Ekleyeceğimiz bir başka husus ise, esasında Çevre, Şehircilik ve İklim Değişikliği Bakanlığının da 2019 yılında Belediyelere gönderdiği genelgede, iklim değişikliğinin önlenmesine değil, iklim değişikliğinin doğal sonucu olarak oluşan afetlerin önlenmesine yönelik tavsiyelerde bulunduğu hususudur.
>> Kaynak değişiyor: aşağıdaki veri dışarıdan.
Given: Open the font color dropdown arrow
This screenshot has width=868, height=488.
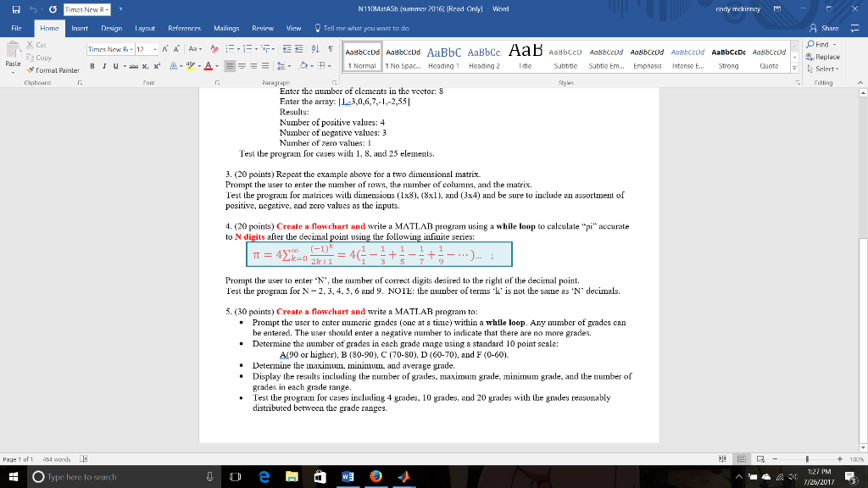Looking at the screenshot, I should click(217, 67).
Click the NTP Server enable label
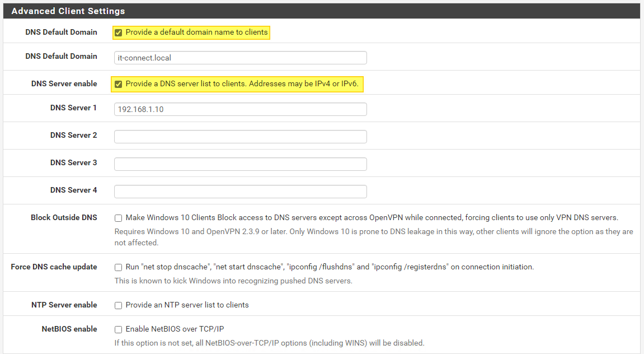This screenshot has width=644, height=354. 65,305
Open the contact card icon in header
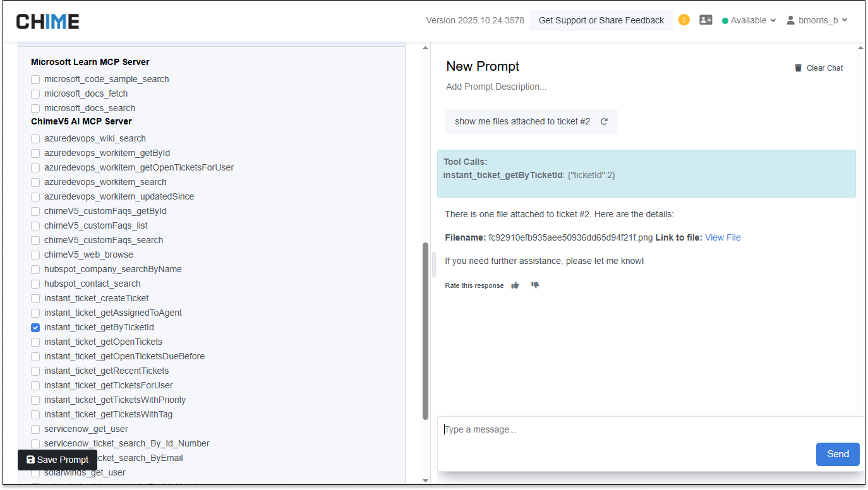Image resolution: width=868 pixels, height=490 pixels. point(706,20)
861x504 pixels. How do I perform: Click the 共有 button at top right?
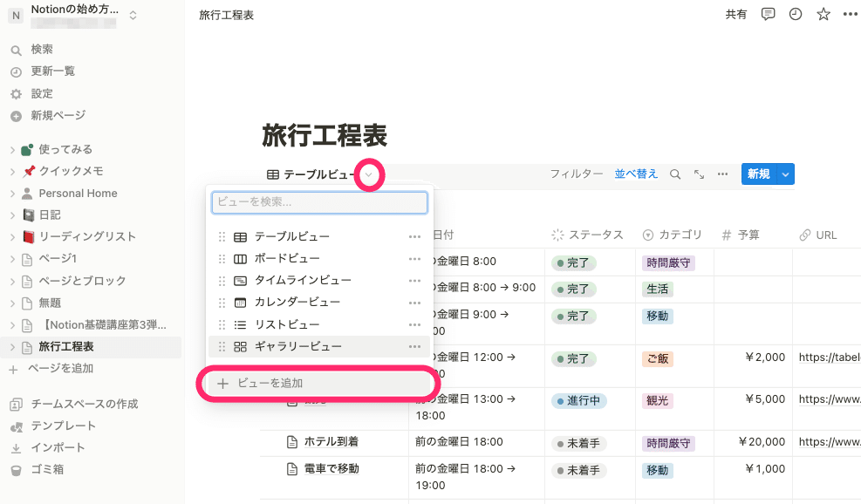[736, 14]
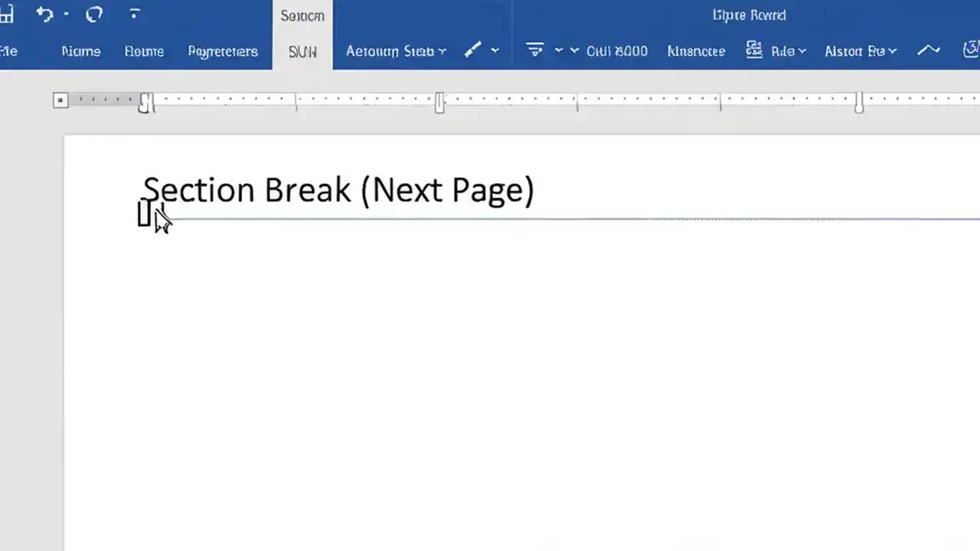Select the pencil drawing tool in the ribbon
Viewport: 980px width, 551px height.
[472, 51]
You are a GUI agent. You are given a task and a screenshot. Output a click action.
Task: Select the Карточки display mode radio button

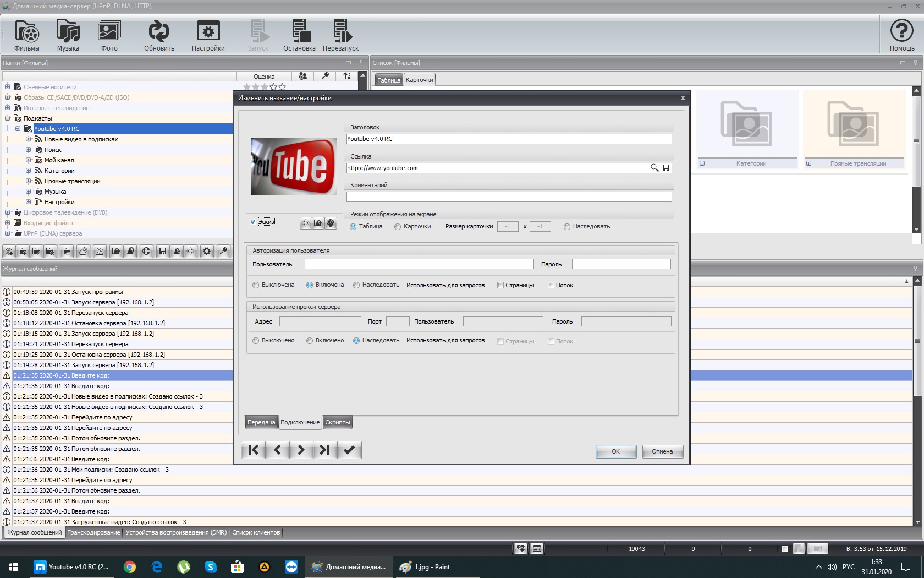coord(398,227)
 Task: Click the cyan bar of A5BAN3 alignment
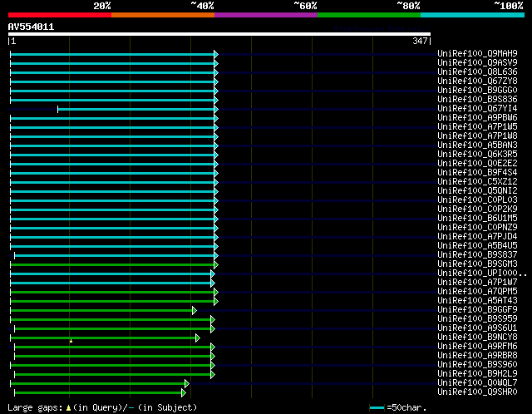pyautogui.click(x=113, y=146)
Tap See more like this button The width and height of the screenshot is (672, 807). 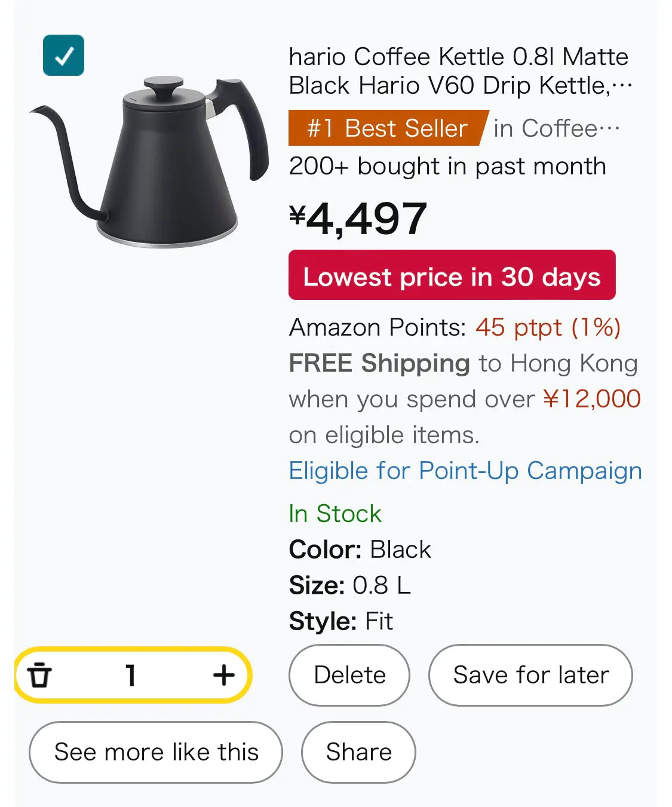(x=156, y=752)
Tekraren ve üzerine basarak ifade ediyoruz ki; belediyeler de dahil evrende yaşayan her canlı ve faaliyet gösteren her kurum ve kuruluşun iklim değişikliğinin önlenmesine ilişkin katkısı ve yapacakları olacaktır. Ancak bu, lokal düzeyde değil uluslararası alanda yapılacak anlaşmalar ve uygulama birliği ile bunlara dayalı olarak oluşturulacak ulusal eylem planlarıyla mümkün olabilecektir. Belediyeler de, bu bütüncül yaklaşım içerisinde, mevzuatla da desteklenen rolleri kapsamında katkı vereceklerdir.

Ancak kesinlikle ifade etmeliyiz ki, imar plânlamalarıyla sağlıklı kentler oluşturmaya zemin hazırlamak; alt yapıları sağlam, her türlü afetlere hazırlıklı dirençli kentleri oluşturmak belediyelerimizin temel ve öncelikli görevidir.